# Brown and Sharpe No 1 Restoration Help!



## millturnman (Feb 25, 2022)

Hi all, i just picked up Brown and Sharpe No 1 horizontal milling machine and i have a some questions... First is: How do you oil this thing!! i gather that there is no central oiling System but i don't know which holes are for oil! (i figured out the spindle but the ways i am confused). My second question is: How do i adjust the gibs? the second picture is of the lower left side of the saddle and shows the Y axis "gib". circled in red are the two bolts i can see which i removed. Circled in yellow is a handle that appears to be captive? i am able to take out the handle portion but the main body spins around and around and doesn't seem to come out and i see nothing externally that would hold it in... Any help would be much appreciated! Thank you!


----------



## benmychree (Feb 25, 2022)

Old B&S mills originally had screw in plugs on exposed oiling points, they were round, like a ball and had a raised knurled band in the middle, the one I had (a #2 universal built about 1906), oiled the table ways and the table feed screw through flush screws in the table top, marked OIL, another one, a later #3 plain, had oiling holes for the table ways and screw through holes in the bottom of the front T slot that mounts the table feed dogs.
The 2 screws do adjust the gib, the lever does lock the gib, if it spins, I think the pin that prevents the bolt from turning has sheared, the bolt that the handle is threaded into has a round head that fits into a counterbore in the gib with the pin through it axially.


----------



## millturnman (Feb 25, 2022)

benmychree said:


> Old B&S mills originally had screw in plugs on exposed oiling points, they were round, like a ball and had a raised knurled band in the middle, the one I had (a #2 universal built about 1906), oiled the table ways and the table feed screw through flush screws in the table top, marked OIL, another one, a later #3 plain, had oiling holes for the table ways and screw through holes in the bottom of the front T slot that mounts the table feed dogs.
> The 2 screws do adjust the gib, the lever does lock the gib, if it spins, I think the pin that prevents the bolt from turning has sheared, the bolt that the handle is threaded into has a round head that fits into a counterbore in the gib with the pin through it axially.

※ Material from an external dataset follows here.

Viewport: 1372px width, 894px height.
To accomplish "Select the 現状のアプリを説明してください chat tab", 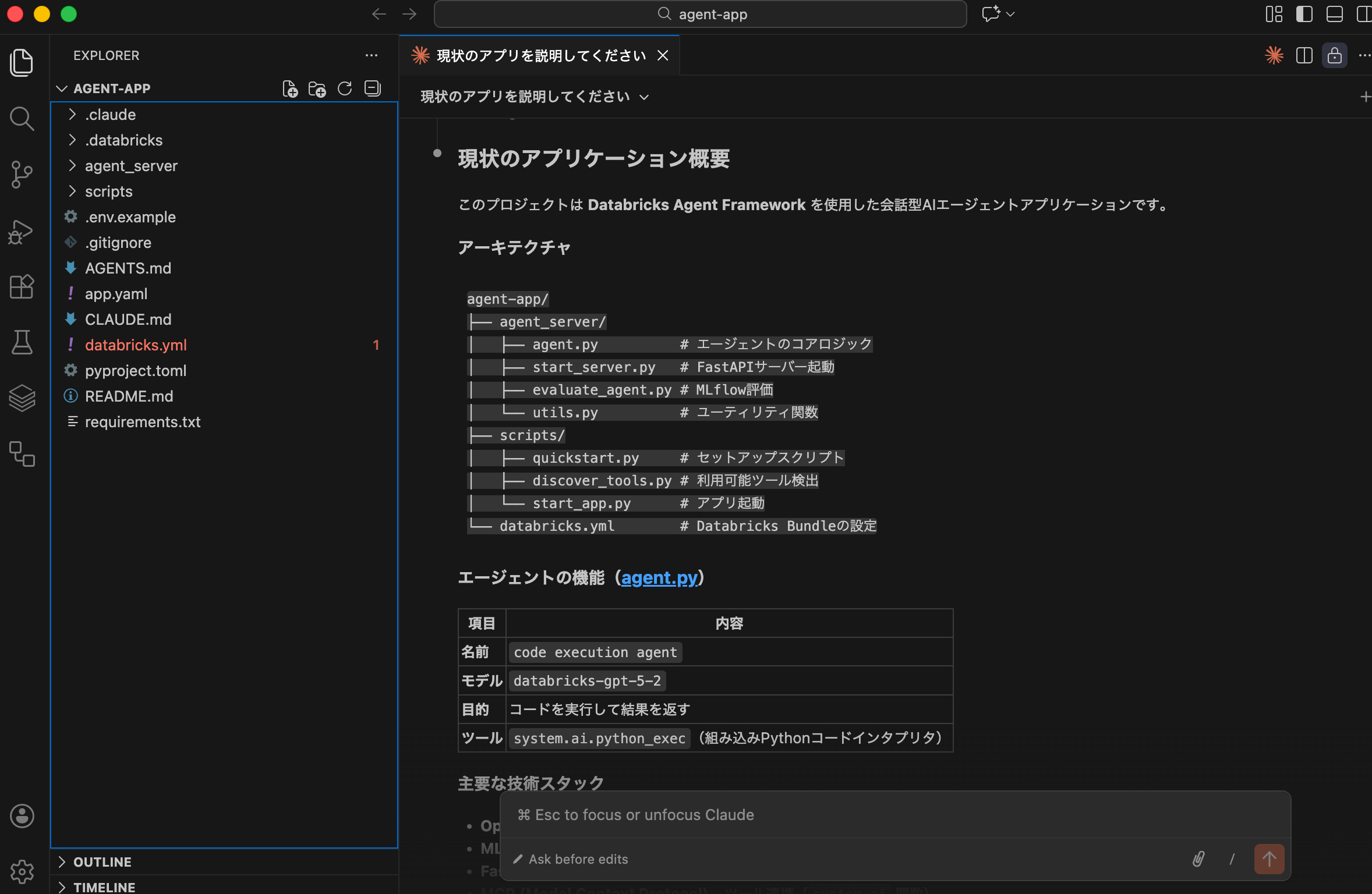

Thank you for the Information! Ok, bummer about the handle, any suggestions to get it out? There are some flush screws on the knee in front, could those be oiling holes? i circled them in the picture. Also, is there any way to date this? i see it says "433" on the knee as well. Sorry for all the rookie Questions, I'm new to these machines!


----------



## benmychree (Feb 25, 2022)

Those 2 screws may lock the nuts that are behind the graduated dials, the nuts adjust the end thrust of the feed screws. So far as the lock is concerned you may be able to use a L shaped pry bar to bear on top of the bolt head while trying to unscrew the lever.


----------



## benmychree (Feb 25, 2022)

The exposed part of the feed screw may be drilled for oil on the end.  B&S provided for oiling every part on their machines.  There is an old joke about apprentice boys oiling center drilled holes in shafts, but B&S did provide iol to remote locations in that fashion.


----------



## benmychree (Feb 25, 2022)

So far as the age of the machine, my serial number book does not go back that far; I looked at another book by B&S dated 1896, and it illustrated a machine that was clearly of another (earlier) type.


----------



## millturnman (Feb 25, 2022)

> Those 2 screws may lock the nuts that are behind the graduated dials, the nuts adjust the end thrust of the feed screws. So far as the lock is concerned you may be able to use a L shaped pry bar to bear on top of the bolt head while trying to unscrew the lever.


Actually i was able to get those out and they appear to be oil for the x and y leadscrew bushings! I put a light on it and i could faintly see they say "oil hole" haha so no guess work i see! 

As for the broken lock, i was able to pull the table back enough to get a peak of the lock from the top side, the second picture shows a shaft that spins with the handle (second picture). i can't get a good idea of what it actually looks like in there...

For the Way oil, i was able to uncover 2 oil caps on the table once i cleaned all that crap off (3rd picture). Still no idea how to oil the Z and Y axis, though, i can't seem to find any port that leads to the saddle... though i did find 3 screws in the back of the knee that don't appear to go anywhere but i can't tell. Any ideas? (first picture)



> So far as the age of the machine, my serial number book does not go back that far; I looked at another book by B&S dated 1896, and it illustrated a machine that was clearly of another (earlier) type.


I did as good of a search as i could and found this machine to be similar to a no 1Y. looks to be maybe 1920s?


----------



## Richard King 2 (Feb 26, 2022)

There are several manuals on Vintage Machinery for B&S machines in the early 1900's  I looked at a few.  But you can try.


			Brown & Sharpe Mfg. Co. - Publication Reprints | VintageMachinery.org


----------



## Richard King 2 (Feb 28, 2022)

I have a serial number book and I am attaching pictures of the section on B&S Mills.  If you can find a serial number this should help.  I tried to flip the pictures, not sure it worked, if not turn your head...lol


----------